HOW TO COMPLETE THIS TASK – Reproduce the first line of the entries that follow and each later line, word for word, ending with the one containing "Open the About SteemConnect link".
═════ GIVEN DATA ═════
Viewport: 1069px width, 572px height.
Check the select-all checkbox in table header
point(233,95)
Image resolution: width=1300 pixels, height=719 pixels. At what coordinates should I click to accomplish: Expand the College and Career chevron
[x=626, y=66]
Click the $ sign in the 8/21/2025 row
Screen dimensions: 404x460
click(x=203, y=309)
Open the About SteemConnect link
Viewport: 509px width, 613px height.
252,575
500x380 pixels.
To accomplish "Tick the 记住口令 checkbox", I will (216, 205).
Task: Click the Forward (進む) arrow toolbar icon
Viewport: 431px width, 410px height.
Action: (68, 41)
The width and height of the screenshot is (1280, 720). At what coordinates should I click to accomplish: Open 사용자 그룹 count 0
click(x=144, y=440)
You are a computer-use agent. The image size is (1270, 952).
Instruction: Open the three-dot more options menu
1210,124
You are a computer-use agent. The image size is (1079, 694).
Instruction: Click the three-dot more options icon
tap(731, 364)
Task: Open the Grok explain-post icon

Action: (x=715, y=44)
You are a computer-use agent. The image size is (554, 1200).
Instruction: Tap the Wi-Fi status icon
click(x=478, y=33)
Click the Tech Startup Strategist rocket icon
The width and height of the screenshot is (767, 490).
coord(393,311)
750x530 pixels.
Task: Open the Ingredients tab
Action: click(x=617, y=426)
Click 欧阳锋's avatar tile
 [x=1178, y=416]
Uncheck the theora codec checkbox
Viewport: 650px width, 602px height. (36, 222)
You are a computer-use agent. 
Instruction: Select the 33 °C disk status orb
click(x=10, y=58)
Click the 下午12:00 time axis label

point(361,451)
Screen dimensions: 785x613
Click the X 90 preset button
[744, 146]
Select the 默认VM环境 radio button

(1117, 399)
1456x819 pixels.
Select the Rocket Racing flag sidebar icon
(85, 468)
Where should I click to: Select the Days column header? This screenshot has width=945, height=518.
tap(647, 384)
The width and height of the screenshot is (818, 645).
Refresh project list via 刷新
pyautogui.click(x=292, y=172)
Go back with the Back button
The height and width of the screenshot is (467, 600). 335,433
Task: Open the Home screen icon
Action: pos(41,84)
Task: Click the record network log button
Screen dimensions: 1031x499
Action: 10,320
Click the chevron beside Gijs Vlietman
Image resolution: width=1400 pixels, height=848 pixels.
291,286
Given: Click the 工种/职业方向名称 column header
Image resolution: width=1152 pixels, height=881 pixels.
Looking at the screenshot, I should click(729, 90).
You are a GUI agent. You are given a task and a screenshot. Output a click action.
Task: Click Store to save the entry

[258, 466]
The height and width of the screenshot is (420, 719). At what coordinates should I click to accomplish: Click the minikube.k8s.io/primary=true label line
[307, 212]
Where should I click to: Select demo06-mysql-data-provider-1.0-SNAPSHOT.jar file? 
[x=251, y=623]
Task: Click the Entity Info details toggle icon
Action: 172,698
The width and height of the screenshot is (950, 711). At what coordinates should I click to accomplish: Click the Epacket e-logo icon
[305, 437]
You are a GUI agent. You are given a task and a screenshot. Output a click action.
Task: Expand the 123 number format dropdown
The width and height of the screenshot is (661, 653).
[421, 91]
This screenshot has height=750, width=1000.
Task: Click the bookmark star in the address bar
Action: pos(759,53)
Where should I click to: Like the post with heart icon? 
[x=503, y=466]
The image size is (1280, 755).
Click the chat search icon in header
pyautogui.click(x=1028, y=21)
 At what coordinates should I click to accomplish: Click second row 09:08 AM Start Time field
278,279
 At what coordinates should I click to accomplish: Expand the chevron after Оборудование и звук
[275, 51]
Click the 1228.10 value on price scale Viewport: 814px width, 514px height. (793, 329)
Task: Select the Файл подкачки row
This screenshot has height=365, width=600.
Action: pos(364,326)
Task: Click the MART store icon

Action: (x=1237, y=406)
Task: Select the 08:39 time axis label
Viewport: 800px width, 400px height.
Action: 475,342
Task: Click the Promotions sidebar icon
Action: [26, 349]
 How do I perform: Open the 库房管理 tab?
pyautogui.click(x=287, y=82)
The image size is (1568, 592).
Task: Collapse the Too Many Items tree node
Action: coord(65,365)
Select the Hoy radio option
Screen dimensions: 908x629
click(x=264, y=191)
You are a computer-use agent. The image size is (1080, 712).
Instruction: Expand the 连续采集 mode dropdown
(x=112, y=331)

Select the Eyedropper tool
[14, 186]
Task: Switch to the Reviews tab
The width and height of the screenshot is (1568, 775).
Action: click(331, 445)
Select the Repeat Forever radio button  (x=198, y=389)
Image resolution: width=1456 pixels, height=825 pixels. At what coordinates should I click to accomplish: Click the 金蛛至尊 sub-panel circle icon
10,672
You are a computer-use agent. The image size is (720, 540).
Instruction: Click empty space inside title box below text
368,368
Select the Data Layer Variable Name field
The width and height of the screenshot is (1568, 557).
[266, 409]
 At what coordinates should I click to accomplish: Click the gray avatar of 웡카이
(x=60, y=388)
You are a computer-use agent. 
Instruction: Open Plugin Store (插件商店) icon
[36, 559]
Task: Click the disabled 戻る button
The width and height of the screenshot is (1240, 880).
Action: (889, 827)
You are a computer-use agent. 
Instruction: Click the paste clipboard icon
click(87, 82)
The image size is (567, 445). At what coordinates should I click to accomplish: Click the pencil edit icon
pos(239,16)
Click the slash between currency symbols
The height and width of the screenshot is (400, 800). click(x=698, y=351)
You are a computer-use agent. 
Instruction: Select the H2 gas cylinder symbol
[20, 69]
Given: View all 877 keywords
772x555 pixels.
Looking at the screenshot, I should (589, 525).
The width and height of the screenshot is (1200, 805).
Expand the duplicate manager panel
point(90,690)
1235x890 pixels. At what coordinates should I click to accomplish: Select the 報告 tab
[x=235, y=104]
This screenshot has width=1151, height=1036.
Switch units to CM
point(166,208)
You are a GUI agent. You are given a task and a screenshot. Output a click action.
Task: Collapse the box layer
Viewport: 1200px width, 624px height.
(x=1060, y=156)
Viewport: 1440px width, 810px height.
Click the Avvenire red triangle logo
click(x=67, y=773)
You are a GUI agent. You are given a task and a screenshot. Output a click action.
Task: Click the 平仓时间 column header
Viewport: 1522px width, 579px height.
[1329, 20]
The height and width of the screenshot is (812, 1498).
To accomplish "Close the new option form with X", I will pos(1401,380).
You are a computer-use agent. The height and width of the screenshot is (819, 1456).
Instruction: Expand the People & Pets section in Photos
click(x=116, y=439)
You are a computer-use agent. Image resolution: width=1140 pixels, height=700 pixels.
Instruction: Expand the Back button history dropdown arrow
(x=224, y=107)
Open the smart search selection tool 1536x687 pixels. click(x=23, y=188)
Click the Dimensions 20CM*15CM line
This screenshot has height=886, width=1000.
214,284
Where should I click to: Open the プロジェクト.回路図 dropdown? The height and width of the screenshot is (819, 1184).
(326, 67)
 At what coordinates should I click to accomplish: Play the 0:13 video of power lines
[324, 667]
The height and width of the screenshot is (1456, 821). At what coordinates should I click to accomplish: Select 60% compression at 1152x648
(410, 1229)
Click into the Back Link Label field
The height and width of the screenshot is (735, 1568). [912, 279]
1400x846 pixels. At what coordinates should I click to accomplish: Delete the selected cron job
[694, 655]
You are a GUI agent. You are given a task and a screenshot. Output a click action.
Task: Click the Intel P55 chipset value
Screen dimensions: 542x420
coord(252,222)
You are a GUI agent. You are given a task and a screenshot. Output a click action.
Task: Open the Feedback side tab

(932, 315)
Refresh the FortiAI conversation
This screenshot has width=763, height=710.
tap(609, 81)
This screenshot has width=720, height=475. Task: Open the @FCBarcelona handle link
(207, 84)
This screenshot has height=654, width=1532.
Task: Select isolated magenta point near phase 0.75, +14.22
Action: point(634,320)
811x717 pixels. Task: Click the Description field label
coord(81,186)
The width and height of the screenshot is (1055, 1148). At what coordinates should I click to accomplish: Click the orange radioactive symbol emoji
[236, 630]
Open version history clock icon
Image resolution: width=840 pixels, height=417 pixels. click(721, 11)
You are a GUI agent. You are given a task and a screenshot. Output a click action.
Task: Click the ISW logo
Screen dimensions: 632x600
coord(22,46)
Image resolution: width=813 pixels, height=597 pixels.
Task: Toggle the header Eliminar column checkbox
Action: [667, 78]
═════
ANSWER SECTION –
Viewport: 1069px width, 572px height.
Check the select-all checkbox in table header
point(233,95)
Image resolution: width=1300 pixels, height=719 pixels. At what coordinates should I click to accomplish: Expand the College and Career chevron
[x=626, y=66]
Click the $ sign in the 8/21/2025 row
Screen dimensions: 404x460
click(x=203, y=309)
Open the About SteemConnect link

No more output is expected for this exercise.